### Yapmanız gereken
Aşağıdaki satırlardan kaçında "height" dizesinin geçtiğini sayın ve yalnızca bu sayıyı yazın. Büyük-küçük harf ayrımı dikkate alınmalıdır.

### Verilen bilgiler
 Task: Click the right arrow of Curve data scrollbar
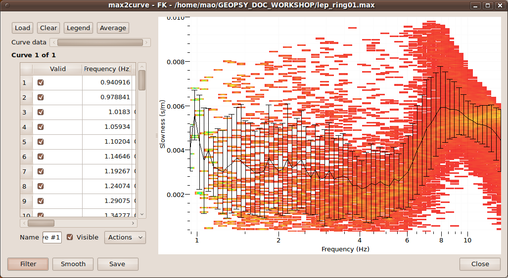tap(147, 42)
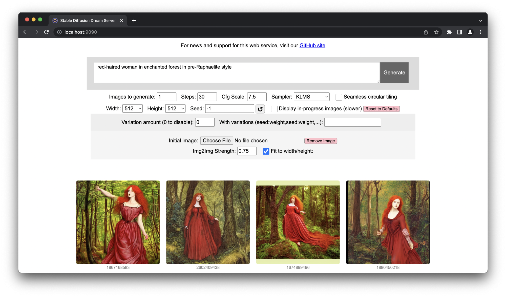
Task: Open the extensions puzzle piece icon
Action: (x=449, y=32)
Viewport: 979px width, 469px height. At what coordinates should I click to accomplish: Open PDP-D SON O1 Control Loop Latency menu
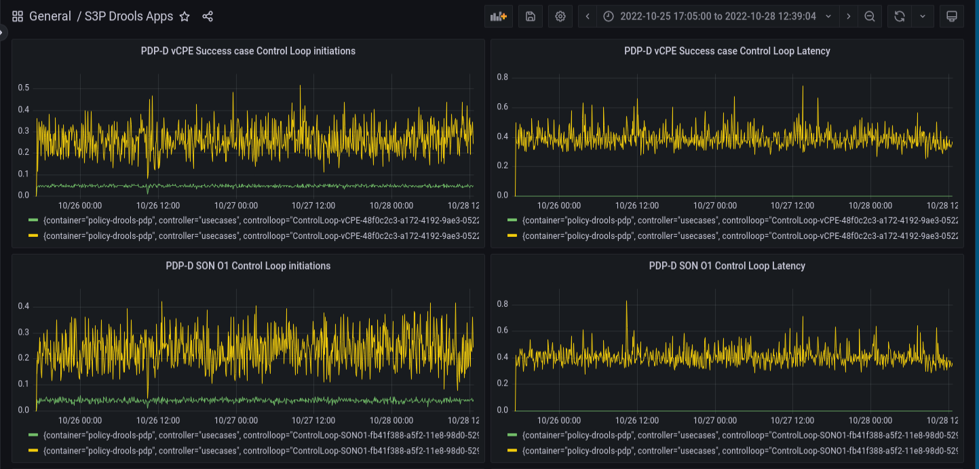(727, 266)

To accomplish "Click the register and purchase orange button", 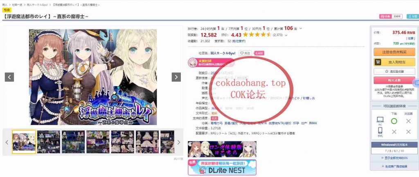I will click(394, 52).
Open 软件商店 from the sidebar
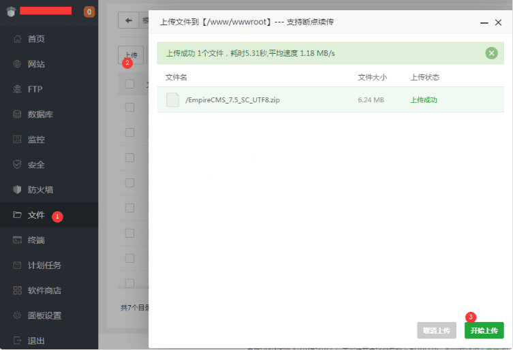513x350 pixels. click(x=44, y=291)
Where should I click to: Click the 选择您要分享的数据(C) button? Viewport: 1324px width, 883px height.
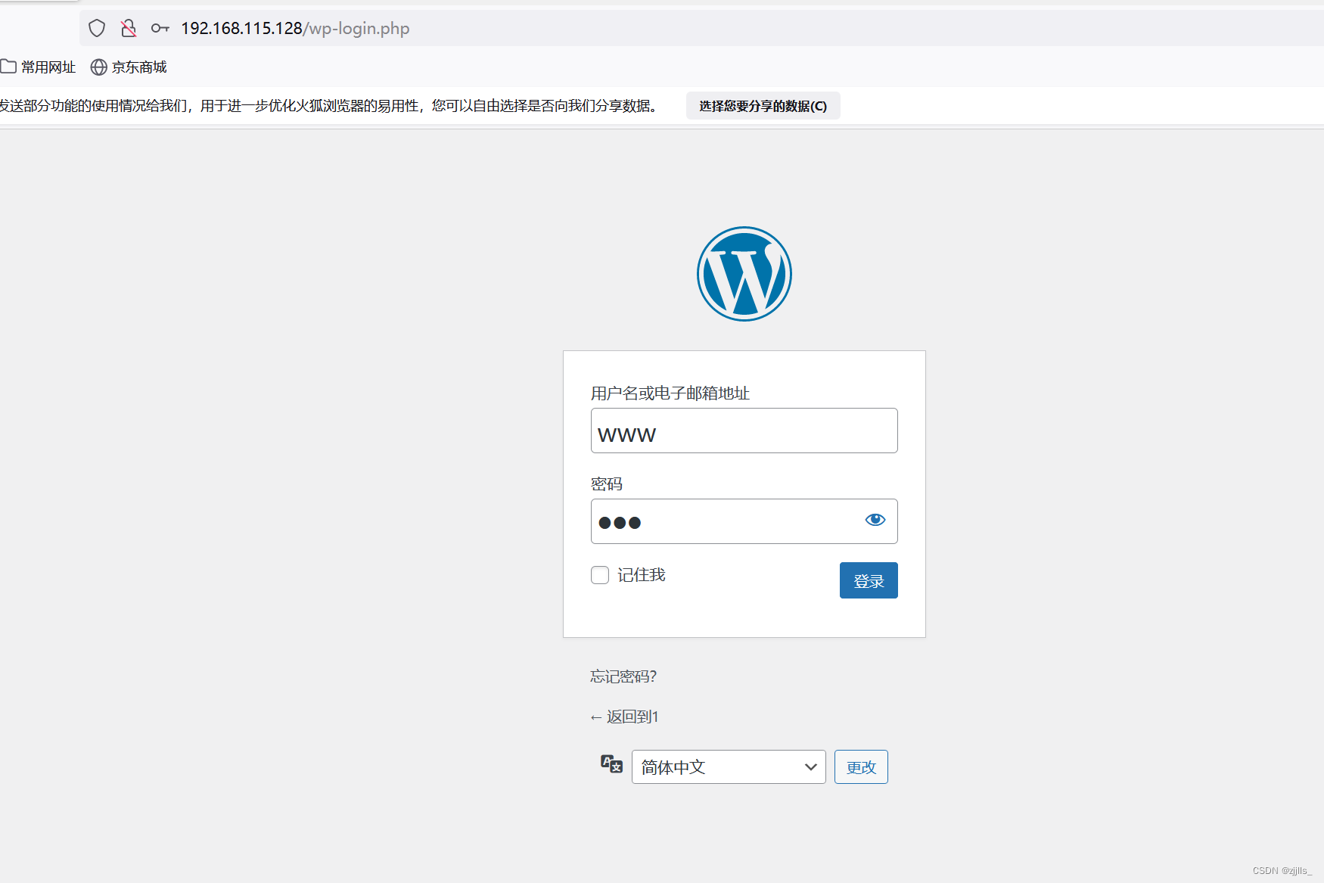click(x=762, y=105)
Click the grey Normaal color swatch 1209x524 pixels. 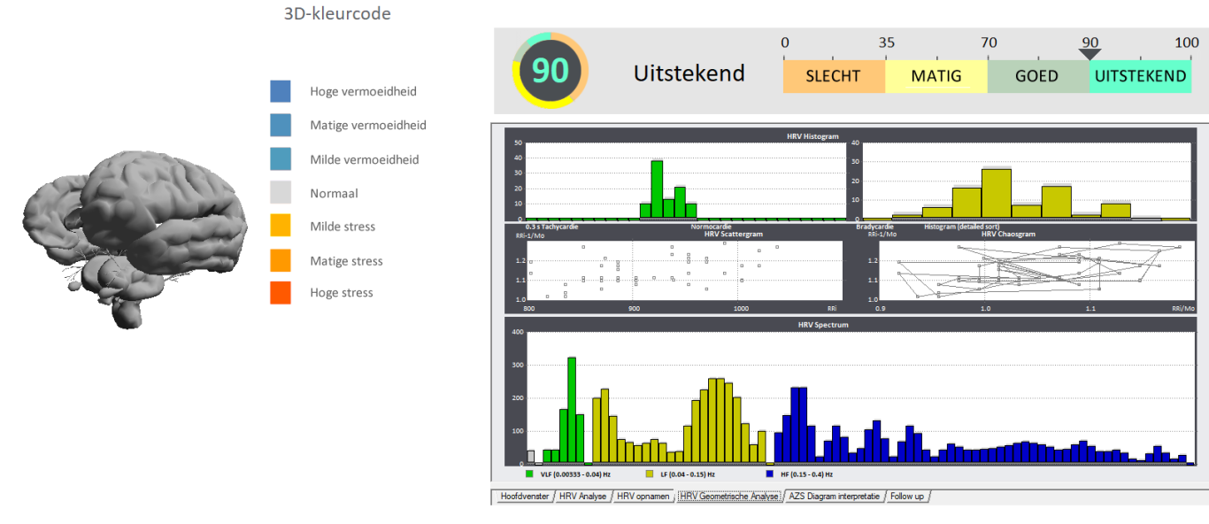click(x=281, y=193)
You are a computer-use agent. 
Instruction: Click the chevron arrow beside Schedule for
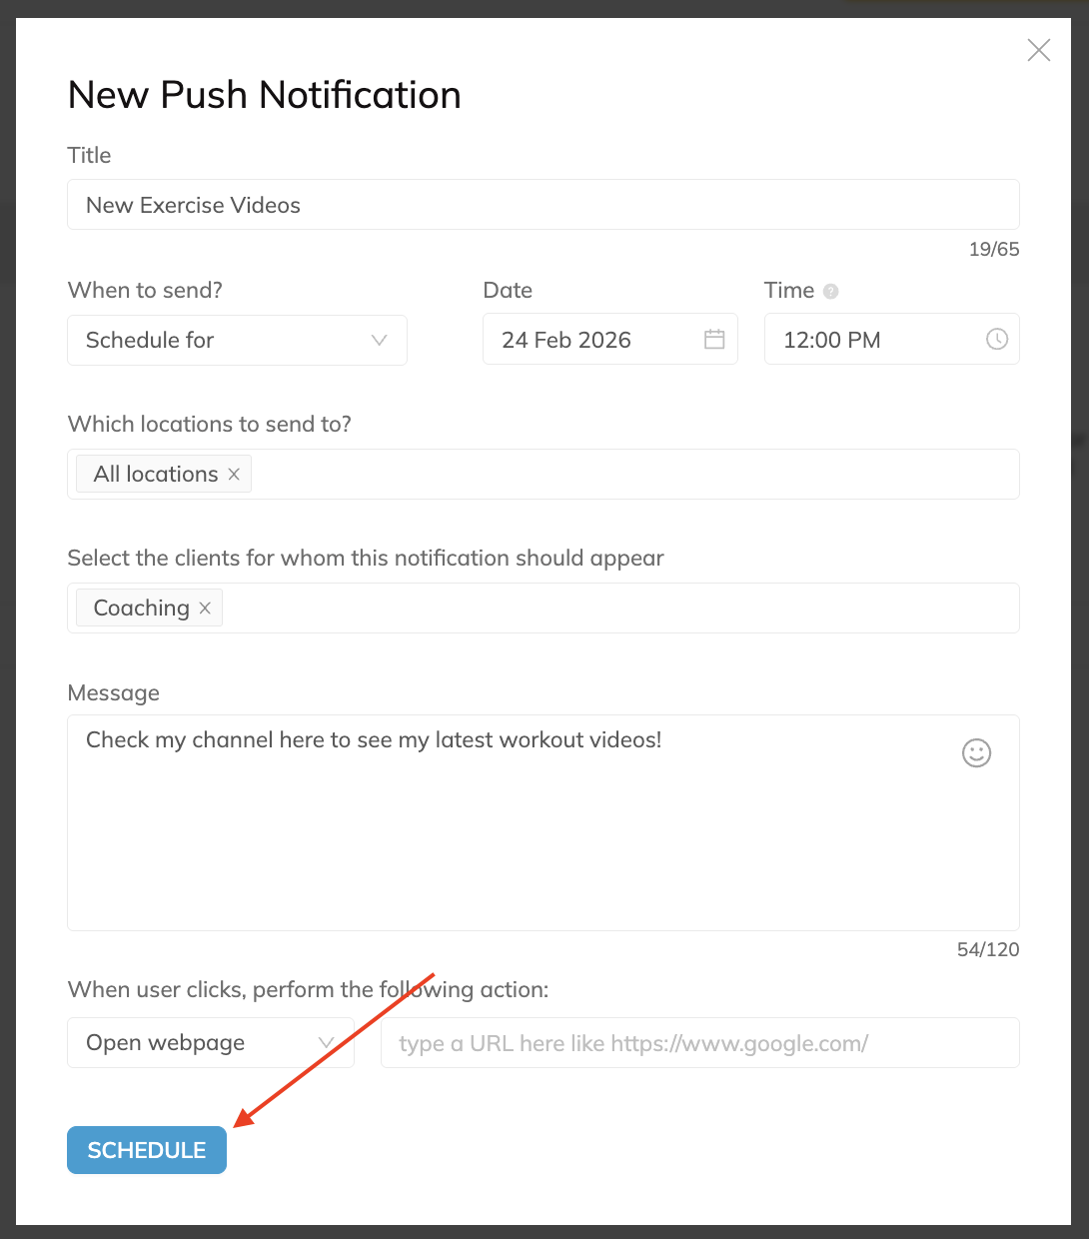tap(379, 340)
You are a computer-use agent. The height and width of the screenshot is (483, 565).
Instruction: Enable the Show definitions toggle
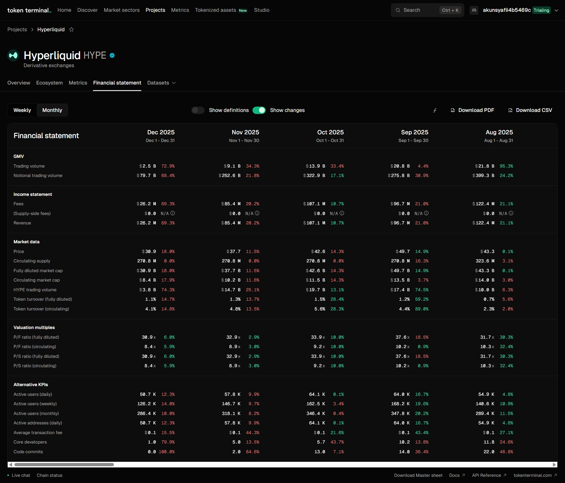point(198,110)
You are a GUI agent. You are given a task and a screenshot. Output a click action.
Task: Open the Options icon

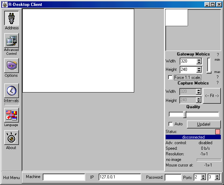click(11, 66)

### Alıştırmanın cevabı
3